▸ WHAT IS BEING ASKED:
Each line of the material below should be retyped precisely as it appears.

▸ EXERCISE MATERIALS:
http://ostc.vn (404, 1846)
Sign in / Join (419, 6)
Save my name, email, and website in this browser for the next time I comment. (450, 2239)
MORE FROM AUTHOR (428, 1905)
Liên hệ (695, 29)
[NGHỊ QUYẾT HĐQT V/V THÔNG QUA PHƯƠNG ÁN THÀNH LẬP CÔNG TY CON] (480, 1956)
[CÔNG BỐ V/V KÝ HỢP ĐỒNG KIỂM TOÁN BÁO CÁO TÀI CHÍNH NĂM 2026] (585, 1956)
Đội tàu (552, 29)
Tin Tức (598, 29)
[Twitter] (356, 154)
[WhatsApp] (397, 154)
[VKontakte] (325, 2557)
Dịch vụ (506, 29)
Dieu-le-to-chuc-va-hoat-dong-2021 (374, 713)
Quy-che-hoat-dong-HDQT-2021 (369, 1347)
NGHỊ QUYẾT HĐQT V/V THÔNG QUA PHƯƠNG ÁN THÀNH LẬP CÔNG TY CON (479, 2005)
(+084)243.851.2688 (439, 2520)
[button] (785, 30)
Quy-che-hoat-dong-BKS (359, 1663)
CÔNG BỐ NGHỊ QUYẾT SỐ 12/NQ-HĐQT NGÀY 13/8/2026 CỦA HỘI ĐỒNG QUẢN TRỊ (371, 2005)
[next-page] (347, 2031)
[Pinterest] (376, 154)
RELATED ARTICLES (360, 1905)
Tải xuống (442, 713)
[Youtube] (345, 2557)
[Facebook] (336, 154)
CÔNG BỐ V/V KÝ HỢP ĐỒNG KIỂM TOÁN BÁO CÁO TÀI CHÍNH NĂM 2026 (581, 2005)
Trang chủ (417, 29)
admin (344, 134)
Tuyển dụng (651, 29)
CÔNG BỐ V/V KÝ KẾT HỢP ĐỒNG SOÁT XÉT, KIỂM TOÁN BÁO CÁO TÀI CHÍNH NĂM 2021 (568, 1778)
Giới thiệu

▸ SOLUTION FOR THIS TASK:
http://ostc.vn (404, 1846)
Sign in / Join (419, 6)
Save my name, email, and website in this browser for the next time I comment. (450, 2239)
MORE FROM AUTHOR (428, 1905)
Liên hệ (695, 29)
[NGHỊ QUYẾT HĐQT V/V THÔNG QUA PHƯƠNG ÁN THÀNH LẬP CÔNG TY CON] (480, 1956)
[CÔNG BỐ V/V KÝ HỢP ĐỒNG KIỂM TOÁN BÁO CÁO TÀI CHÍNH NĂM 2026] (585, 1956)
Đội tàu (552, 29)
Tin Tức (598, 29)
[Twitter] (356, 154)
[WhatsApp] (397, 154)
[VKontakte] (325, 2557)
Dịch vụ (506, 29)
Dieu-le-to-chuc-va-hoat-dong-2021 (374, 713)
Quy-che-hoat-dong-HDQT-2021 (369, 1347)
NGHỊ QUYẾT HĐQT V/V THÔNG QUA PHƯƠNG ÁN THÀNH LẬP CÔNG TY CON (479, 2005)
(+084)243.851.2688 (439, 2520)
[button] (785, 30)
Quy-che-hoat-dong-BKS (359, 1663)
CÔNG BỐ NGHỊ QUYẾT SỐ 12/NQ-HĐQT NGÀY 13/8/2026 CỦA HỘI ĐỒNG QUẢN TRỊ (371, 2005)
[next-page] (347, 2031)
[Pinterest] (376, 154)
RELATED ARTICLES (360, 1905)
Tải xuống (442, 713)
[Youtube] (345, 2557)
[Facebook] (336, 154)
CÔNG BỐ V/V KÝ HỢP ĐỒNG KIỂM TOÁN BÁO CÁO TÀI CHÍNH NĂM 2026 (581, 2005)
Trang chủ (417, 29)
admin (344, 134)
Tuyển dụng (651, 29)
CÔNG BỐ V/V KÝ KẾT HỢP ĐỒNG SOÁT XÉT, KIỂM TOÁN BÁO CÁO TÀI CHÍNH NĂM 2021 (568, 1778)
Giới thiệu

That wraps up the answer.